(Screenshot grounding data)
• • •

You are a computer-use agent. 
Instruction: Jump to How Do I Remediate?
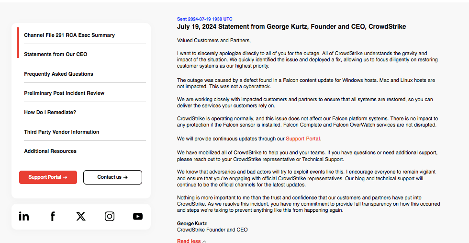click(x=50, y=112)
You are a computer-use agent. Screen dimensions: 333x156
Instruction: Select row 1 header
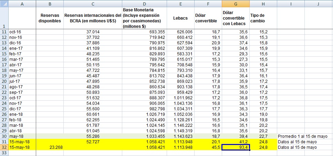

• • •

• **The task**: Using the records above, give the count of lines with the word "computer", and write nothing more.

• **Output**: 2